Back in town, I visited the Chocolate Cafe – just so I could release Chocolate Lizards by Cole Thompson, of course (though it would have been rude not to order something, seeing as I was there…) Then, after releasing another couple of books (Painted Lady by Richard Masefield and Tales of Burning Love by Louise Erdrich), I found a nice spot down on the waterfront and settled down to read my book for a while.

You know how I said I always go clothes shopping in Wellington? Well the other thing I always seem to do there is get sunburnt. I think it’s because of the sea breeze – I always seem to forget that just because it’s not hot, that doesn’t mean the sun isn’t shining at full power. You don’t get that in Christchurch – when a wind is blowing, it’s normally a hot nor’wester, which definitely doesn’t encourage you to stay out in the sun longer than you should. So it’s easy to forget that other places don’t have the same sun=hot relationship. Luckily this time I realised in time, so I wasn’t too badly burnt, but I was still a bit red and stingy on the arms and face.
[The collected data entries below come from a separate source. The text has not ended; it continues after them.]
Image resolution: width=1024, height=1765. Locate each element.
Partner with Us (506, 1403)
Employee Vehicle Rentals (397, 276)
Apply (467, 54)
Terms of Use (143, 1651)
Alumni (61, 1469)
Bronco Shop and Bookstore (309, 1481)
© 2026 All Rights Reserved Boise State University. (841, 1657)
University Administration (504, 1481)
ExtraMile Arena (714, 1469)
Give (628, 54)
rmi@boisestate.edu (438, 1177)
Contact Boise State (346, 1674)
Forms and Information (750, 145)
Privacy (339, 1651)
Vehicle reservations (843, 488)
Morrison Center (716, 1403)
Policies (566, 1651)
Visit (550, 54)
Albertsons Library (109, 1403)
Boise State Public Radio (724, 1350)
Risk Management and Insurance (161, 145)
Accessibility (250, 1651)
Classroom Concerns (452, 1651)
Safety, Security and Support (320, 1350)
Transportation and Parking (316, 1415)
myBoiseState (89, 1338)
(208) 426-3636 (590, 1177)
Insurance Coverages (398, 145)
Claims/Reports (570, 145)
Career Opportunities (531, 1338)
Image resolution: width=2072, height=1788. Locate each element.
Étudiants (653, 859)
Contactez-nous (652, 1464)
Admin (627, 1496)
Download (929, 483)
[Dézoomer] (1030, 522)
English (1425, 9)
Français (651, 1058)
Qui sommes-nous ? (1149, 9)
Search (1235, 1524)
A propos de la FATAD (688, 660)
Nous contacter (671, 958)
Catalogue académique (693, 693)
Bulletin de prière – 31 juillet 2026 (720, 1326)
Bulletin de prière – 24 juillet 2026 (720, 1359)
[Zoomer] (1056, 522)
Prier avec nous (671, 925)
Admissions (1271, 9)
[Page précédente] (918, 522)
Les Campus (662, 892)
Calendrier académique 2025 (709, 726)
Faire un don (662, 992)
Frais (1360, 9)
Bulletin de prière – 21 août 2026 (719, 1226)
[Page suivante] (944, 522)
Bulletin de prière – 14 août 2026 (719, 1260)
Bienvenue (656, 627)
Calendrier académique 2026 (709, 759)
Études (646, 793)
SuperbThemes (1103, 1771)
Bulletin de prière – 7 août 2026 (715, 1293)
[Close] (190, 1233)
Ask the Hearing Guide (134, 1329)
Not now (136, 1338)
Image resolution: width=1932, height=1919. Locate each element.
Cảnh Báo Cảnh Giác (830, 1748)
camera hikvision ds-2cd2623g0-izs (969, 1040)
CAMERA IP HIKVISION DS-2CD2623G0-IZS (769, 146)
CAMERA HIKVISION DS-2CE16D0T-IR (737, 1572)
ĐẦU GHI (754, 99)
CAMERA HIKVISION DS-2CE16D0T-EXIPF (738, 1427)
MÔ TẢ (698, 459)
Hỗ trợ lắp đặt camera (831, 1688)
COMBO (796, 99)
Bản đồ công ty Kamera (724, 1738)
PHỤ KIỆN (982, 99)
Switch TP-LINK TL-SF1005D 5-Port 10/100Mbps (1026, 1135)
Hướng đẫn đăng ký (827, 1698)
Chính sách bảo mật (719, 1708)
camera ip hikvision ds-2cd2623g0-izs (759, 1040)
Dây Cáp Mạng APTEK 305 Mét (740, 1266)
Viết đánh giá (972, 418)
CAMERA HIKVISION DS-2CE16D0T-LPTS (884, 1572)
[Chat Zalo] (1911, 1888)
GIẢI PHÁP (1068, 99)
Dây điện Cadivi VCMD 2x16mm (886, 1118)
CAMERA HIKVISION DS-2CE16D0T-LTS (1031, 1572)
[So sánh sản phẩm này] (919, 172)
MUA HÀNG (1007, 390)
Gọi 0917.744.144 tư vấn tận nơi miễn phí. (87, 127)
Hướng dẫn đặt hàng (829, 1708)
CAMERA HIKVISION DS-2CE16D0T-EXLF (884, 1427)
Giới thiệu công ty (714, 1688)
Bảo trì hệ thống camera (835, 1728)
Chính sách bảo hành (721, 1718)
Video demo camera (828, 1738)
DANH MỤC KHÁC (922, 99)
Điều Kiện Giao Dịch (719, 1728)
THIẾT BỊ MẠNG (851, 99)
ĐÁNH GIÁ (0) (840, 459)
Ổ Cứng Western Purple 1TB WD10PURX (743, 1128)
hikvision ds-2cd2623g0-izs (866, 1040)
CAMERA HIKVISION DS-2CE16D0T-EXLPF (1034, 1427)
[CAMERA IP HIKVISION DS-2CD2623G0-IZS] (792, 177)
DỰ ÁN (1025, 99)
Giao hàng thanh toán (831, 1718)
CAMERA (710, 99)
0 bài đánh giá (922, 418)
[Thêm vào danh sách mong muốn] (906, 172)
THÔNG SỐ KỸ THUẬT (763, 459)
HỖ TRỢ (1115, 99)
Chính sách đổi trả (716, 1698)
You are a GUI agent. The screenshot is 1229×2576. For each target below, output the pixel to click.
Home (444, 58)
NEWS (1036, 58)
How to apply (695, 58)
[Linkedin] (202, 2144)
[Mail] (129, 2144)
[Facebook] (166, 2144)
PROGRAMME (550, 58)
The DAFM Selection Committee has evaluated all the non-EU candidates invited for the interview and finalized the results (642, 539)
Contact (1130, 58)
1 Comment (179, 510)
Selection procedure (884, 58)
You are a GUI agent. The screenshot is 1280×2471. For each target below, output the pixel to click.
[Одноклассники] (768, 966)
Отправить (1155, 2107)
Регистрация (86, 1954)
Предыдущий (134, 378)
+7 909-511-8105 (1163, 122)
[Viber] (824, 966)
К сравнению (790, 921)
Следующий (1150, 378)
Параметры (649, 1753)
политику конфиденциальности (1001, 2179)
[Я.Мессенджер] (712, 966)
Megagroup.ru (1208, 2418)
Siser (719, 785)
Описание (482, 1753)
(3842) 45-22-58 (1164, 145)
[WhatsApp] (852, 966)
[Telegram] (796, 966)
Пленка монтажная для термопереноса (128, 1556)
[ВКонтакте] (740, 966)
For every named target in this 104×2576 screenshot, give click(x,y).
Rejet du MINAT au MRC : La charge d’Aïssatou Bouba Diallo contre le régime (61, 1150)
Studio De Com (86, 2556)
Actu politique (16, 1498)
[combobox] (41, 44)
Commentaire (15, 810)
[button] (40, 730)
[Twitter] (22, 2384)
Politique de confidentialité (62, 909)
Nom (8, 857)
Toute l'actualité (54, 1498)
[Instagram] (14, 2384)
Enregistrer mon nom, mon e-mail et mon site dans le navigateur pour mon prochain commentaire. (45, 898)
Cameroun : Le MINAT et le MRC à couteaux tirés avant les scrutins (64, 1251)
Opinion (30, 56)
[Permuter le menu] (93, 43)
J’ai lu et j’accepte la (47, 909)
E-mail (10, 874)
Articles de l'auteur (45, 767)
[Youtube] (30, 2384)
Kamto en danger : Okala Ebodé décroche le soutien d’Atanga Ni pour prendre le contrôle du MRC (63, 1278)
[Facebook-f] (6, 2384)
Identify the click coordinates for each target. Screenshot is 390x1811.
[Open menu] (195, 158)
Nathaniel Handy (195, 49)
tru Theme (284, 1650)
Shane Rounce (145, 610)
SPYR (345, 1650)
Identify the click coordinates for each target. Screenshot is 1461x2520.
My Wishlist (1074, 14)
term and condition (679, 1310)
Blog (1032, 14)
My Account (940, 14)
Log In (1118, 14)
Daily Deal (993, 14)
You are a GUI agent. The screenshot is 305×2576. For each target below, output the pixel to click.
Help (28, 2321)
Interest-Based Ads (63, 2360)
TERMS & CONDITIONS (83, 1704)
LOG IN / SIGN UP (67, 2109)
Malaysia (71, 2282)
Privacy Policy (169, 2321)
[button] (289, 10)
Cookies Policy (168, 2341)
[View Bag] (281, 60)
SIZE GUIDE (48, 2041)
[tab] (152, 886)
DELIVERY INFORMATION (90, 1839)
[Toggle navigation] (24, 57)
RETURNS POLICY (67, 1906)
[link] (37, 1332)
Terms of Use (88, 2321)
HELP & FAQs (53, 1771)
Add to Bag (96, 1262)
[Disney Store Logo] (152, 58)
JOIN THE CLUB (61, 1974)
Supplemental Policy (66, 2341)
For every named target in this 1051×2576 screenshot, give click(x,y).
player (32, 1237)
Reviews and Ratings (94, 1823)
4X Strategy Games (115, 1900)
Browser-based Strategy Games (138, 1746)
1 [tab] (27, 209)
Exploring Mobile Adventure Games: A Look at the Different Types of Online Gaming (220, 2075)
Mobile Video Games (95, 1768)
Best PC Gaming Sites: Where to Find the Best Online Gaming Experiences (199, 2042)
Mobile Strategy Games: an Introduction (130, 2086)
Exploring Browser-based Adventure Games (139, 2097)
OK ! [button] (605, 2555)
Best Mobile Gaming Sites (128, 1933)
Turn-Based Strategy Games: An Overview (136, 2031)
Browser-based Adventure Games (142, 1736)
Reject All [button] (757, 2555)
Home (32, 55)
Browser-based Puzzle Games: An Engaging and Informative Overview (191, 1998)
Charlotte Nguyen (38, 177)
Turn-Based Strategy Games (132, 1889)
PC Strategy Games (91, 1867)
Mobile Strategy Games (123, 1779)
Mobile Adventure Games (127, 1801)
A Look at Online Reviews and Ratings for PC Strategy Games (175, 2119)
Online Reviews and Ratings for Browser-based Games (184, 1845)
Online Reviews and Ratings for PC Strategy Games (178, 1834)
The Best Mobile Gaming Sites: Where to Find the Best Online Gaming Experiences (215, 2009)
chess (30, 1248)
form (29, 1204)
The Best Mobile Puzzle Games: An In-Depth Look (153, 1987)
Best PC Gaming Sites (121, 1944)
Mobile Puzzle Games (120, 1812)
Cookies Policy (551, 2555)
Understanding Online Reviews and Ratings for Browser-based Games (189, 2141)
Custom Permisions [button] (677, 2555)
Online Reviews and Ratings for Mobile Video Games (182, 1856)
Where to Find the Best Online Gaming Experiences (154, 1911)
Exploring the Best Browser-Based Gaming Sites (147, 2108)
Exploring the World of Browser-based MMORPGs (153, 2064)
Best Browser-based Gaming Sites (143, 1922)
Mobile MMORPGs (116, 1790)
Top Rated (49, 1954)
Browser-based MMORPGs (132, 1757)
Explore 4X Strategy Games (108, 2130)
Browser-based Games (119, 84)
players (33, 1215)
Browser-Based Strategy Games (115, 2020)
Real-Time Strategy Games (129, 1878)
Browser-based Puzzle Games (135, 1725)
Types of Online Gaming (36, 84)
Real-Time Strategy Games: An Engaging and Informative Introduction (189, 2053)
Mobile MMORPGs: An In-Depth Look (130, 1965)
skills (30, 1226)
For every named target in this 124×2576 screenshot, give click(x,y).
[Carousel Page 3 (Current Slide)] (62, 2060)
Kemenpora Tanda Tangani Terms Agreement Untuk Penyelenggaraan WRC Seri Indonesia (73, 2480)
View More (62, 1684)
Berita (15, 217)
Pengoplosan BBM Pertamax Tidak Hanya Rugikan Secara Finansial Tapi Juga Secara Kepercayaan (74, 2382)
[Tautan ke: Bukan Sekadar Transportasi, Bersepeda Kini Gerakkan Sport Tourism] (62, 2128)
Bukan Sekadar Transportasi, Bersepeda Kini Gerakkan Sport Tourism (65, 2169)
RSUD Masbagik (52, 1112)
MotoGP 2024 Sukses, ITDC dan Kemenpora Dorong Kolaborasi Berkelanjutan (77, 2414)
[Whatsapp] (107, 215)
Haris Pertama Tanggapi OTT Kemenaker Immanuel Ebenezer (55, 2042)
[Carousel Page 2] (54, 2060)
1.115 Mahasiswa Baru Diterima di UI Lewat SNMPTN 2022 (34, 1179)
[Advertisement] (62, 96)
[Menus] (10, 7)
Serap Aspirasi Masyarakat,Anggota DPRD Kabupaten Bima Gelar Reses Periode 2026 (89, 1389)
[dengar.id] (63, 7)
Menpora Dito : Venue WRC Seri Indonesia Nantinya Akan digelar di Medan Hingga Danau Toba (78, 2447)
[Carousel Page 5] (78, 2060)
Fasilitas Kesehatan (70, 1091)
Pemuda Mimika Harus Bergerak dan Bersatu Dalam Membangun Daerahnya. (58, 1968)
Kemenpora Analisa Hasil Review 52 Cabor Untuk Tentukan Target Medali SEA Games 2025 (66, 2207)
After venturing out for a quick dinner (A Tangled Web by Nicholas Blake), I went back to the YHA and spent the rest of the evening in the lounge putting prenumbered labels in all the books in the book exchange shelf:

The People of the Wind by Poul Anderson
Omnivore by Piers Anthony
Like a Bird on the Wing by Ian G MacDonald
Lovligt Byte by Janet Evanovich
Crossfire by Andy McNab
The Cell by Colin Forbes
Hunting Warbirds by Carl Hoffman
Goodbye, Jimmy Choo by Annie Sanders
Silent Witness by Richard North Patterson
Beyond the Burning: Life and Death in the Ghetto by Sterling Tucker
Traitor: The Case of Benedict Arnold by Jean Fritz
Solo Woman by Gaby Kennard
Licht Ontvlambaar by Julie Cohen
Selvrisiko by Elsebeth Egholm
Máximas De Un Hombre Cualquiera by Gabriel Schultz
Lachen de Jongen by Oliver La Farge
Das Schicksal der Zwerge by Markus Heitz
Grow Up by Keith Allen
Beyond Indigo by Preethi Nair
Operation Long Jump by Leo Kessler
Maigret by Georges Simenon
Hinnalla Millä Hyvänsä by Outi Pakkanen
Caitlin: Love Lost by Francine Pascal
L’Autopompa Fantasma by Maj Sjöwall and Per Wahlöö
Navnebroren by Jhumpa Lahiri
Cameron’s Crossing by Philip McCutchan
Waterfront by Richard Woodman
The Lazarus Effect by Frank Herbert and Bill Ransom
Lady with a Spear by Eugenie Clark
Reindeer Boy by Berit Braenne
The Quest for Mars by Lawrence Bergreen
Jennys Gehimnis by Barbara Delinsky
Svart Bok by Orhan Pamuk

Plus I added the last few books I’d brought with me to the bookshelf:
Under Siege by Stephen Coonts
The Queen’s Man by Sharon Penman
Traumfänger by Marlo Morgan
The House That Jack Built by Veronica Hart

A most enjoyable weekend.



Ok, now I remember why I haven’t got round to writing up Wellington before now – I knew it was going to take ages. I think I’m all written out for tonight now, so the adventures of the following two weekends will just have to wait.